Piąty raz olsztynianie mogli być świadkami inauguracji WAMA FF połączonej z projekcją trzech filmów, które wchodzą w skład Konkursu Głównego. Widzowie byli świadkami brutalności, a zarazem delikatności. Nienawiści do bliźniego, a także sympatii. Słowem – prezentowane filmy wywoływały skrajne emocje. Jednak żaden z nich nie zostawiał miejsca na obojętność.
Kolejny rok z rzędu w Multikinie zebrała się duża grupa kinomanów, którzy tylko czekają na nowe projekcje filmowe. Bezpłatne kino po pracy? Czemu nie! Zwłaszcza że takie kino nie jest dostępne na co dzień.
Pierwszy film „Jeszcze dzień życia” w reżyserii Damiana Nenowa i Raúla de la Fuente był tematem wielu dyskusji osób wychodzących po sensie. Połączenie animacji z reportażem autorstwa Ryszarda Kapuścińskiego nie mogło przejść bez echa. Film, który trzyma w napięciu i często jest nieprzewidywalny. Fabuła przenosi widza w świat nieznany dla przeciętnego człowieka, jakim jest wojna domowa w Angoli.
– Hipnotyzująca hybryda animacji i dokumentu, przypominająca doskonały „Walc z Baszirem” – mówi Piotr Czerkawski, koordynator programowy festiwalu. – Ryszard Kapuściński byłby dumny.
Po reportażu filmowym nadszedł czas na film fabularny „Dogman” reż. Matteo Garrone. To historia o z pozoru niewinnie wyglądającym mężczyźnie, który handluje narkotykami.
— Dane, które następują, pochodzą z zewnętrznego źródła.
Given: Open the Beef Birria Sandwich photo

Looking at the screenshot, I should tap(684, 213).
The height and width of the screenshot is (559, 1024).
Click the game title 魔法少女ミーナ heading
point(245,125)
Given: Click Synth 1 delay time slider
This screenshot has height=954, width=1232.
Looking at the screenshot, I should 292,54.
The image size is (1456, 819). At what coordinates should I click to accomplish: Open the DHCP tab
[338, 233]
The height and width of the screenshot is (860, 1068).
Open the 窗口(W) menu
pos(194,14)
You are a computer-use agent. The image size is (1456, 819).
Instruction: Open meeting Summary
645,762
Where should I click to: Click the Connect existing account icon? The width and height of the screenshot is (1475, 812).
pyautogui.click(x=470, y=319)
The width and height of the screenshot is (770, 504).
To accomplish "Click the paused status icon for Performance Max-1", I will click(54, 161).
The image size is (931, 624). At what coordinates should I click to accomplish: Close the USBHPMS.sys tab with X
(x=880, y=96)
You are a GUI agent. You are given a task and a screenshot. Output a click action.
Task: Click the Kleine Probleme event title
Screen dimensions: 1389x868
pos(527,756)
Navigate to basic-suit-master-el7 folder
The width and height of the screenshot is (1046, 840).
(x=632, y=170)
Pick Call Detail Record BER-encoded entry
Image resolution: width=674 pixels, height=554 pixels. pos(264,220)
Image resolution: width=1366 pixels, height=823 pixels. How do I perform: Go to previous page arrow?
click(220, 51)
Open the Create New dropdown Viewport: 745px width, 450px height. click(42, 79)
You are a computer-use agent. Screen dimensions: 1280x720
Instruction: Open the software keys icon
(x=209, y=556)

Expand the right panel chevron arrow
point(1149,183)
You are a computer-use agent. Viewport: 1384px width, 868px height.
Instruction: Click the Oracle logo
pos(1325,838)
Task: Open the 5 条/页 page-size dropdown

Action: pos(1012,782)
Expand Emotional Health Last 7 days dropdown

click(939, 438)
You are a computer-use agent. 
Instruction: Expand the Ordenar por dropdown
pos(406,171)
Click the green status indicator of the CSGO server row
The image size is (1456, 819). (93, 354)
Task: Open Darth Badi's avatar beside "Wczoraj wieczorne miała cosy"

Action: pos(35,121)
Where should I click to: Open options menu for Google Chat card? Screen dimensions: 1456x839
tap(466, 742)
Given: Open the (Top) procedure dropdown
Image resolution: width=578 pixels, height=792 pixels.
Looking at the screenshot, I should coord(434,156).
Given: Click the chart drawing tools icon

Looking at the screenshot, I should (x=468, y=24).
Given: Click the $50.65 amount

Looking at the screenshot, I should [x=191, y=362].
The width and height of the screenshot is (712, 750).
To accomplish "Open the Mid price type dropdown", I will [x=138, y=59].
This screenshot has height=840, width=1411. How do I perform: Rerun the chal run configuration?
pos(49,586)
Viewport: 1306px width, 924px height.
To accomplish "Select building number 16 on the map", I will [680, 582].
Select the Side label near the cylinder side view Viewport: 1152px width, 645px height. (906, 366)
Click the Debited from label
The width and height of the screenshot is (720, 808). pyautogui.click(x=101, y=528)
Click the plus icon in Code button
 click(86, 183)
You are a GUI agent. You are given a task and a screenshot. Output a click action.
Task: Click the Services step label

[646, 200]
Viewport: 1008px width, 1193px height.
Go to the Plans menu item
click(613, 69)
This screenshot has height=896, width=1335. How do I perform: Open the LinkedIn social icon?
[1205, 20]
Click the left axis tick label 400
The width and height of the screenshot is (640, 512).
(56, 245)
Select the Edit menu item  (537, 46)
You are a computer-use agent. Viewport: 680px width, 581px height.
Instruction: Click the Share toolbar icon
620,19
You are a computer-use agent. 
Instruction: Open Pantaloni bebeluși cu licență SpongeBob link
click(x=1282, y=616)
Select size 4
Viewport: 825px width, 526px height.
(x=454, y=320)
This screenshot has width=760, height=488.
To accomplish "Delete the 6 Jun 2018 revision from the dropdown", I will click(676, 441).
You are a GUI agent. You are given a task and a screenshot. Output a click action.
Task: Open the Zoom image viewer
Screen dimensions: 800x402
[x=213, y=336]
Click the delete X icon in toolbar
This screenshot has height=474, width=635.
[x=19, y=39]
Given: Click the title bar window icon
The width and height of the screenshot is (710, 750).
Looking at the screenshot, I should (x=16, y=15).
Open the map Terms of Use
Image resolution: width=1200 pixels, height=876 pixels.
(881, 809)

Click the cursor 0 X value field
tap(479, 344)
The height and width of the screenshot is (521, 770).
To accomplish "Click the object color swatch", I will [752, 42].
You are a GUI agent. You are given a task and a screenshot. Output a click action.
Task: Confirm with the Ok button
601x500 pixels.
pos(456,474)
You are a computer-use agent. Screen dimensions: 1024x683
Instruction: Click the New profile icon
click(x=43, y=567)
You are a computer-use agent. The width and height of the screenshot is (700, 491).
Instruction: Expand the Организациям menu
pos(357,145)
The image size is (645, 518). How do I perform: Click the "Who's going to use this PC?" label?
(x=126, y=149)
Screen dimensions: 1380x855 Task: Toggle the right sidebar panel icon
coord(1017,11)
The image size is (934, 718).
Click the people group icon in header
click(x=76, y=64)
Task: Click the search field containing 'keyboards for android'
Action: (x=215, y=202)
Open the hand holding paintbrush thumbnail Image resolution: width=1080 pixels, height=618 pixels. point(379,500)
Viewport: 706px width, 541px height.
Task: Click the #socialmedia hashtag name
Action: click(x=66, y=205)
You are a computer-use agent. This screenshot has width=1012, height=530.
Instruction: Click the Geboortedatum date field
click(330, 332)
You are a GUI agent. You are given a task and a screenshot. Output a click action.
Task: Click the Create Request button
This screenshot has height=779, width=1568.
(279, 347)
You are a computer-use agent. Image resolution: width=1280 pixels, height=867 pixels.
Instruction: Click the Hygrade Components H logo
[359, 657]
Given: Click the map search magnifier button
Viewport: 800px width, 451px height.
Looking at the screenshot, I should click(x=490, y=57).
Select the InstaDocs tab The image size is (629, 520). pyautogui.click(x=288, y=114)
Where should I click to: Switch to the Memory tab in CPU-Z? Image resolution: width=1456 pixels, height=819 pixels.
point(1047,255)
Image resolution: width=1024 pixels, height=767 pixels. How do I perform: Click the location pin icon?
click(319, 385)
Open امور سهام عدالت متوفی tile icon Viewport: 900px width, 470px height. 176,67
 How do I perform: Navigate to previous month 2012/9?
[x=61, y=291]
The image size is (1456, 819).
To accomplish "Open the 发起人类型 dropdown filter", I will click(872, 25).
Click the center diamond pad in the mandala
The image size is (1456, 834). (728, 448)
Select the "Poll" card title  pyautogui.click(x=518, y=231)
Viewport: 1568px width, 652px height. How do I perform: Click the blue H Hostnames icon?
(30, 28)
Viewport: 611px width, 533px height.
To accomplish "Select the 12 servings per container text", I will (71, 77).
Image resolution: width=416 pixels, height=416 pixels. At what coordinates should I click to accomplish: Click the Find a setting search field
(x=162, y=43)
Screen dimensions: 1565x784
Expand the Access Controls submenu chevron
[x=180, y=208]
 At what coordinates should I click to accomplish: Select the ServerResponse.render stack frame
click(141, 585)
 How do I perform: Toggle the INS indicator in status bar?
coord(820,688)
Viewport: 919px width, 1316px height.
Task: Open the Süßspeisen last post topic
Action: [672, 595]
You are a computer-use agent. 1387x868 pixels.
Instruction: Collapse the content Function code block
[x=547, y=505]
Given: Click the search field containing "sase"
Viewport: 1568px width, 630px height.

– Mroczna i wciągająca baśń o zemście wykluczonych – mówi Piotr Czerkawski. – Najdrapieżniejszy film roku.
Na koniec, po filmach mrożących krew w żyłach i wciskających w fotel, można było zrelaksować się przy „Księgarni z marzeniami”. Ponadczasowa historia kobiety, która z miłości do książek otwiera księgarnię w małym angielskim miasteczku. Jednak ta opowieść nie kończy się tak jak każdy by myślał…
– Lekka, ale i prowokująca do myślenia opowieść o sztuce, która próbuje przeciwstawić się cenzurze – mówi Piotr Czerkawski.
Oprócz filmów, dzień równie aktywnie minął uczestnikom warsztatów. To dopiero drugi dzień pracy, a niektórzy już zaczęli zdjęcia do filmu! Praca przewijała się z opowiadaniem historii o doświadczeniach w branży filmowej. Wymiana zdań zaowocowała nowymi pomysłami na filmy. Twórczy dzień zakończył się późno, ale nawet to nie popsuło humorów naszych warsztatów.